The "time at risk" for participants began after both receipt of genetic testing results and RRSO, and the participants were followed annually by questionnaires and medical records review. Censoring events were hysterectomy, uterine cancer diagnosis, last follow-up, or death, Dr. Shu noted.

Importantly, no increased risk was seen for more common types of uterine cancer, including endometrioid, mucinous, adenocarcinoma, and not otherwise specified cancers.

Those who developed high-risk cancer were treated with chemotherapy and/or radiation, and all four were living at the time of Dr. Shu’s presentation, although one had metastatic disease.

Although this study is one of the largest prospective studies to date to look at the likelihood of high-risk uterine cancer among BRCA-positive patients who undergo RRSO without hysterectomy, it has a number of limitations, such as possible misclassification of rare uterine cancer subtypes in the SEER database and possible confounding by tamoxifen exposure. The findings require confirmation and should thus be considered preliminary, Dr. Shu said.

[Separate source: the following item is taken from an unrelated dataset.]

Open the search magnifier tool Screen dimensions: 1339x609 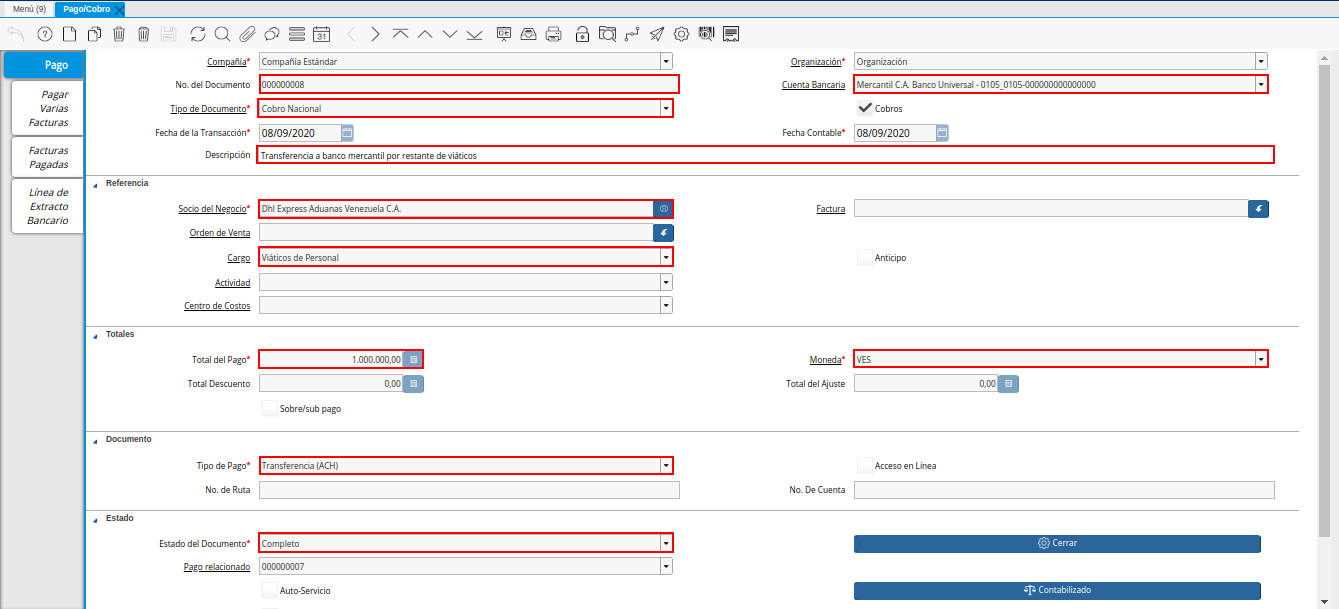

Indeed, it would be premature at this point to recommend routine hysterectomy along with RRSO women with BRCA1 mutations; the decision regarding hysterectomy at the time of RRSO may depend on the patient’s age, prior cancer history, and other risk factors, senior author Noah D. Kauff of Memorial Sloan Kettering Cancer Center, said in a press statement.

Currently, based on the fact that women with a BRCA1 mutation have a 39%-46% chance of developing ovarian cancer and 50%-85% chance of developing breast cancer, the National Comprehensive Cancer Network recommends RRSO between ages 35 years and 40 years, after childbearing is complete.

Hysterectomy at the time of RRSO is not recommended because of risks associated with the procedure, including bleeding and infection risks, as well the potential for long-term problems with bladder, bowel, and sexual function, and also because uterine cancers that develop after RRSO have been thought to generally be low risk, according to the press statement.

The current findings suggest this may not be the case,

Pending confirmation of the findings, women with BRCA1 gene mutations who are considering risk-reducing surgery should be advised that "this report suggests they may be at risk for rare types of aggressive uterine cancer," and the potential advantages and disadvantages of concomitant hysterectomy should be discussed, Dr. Kauff said.

Dr. Shu and Dr. Kauff reported having no disclosures.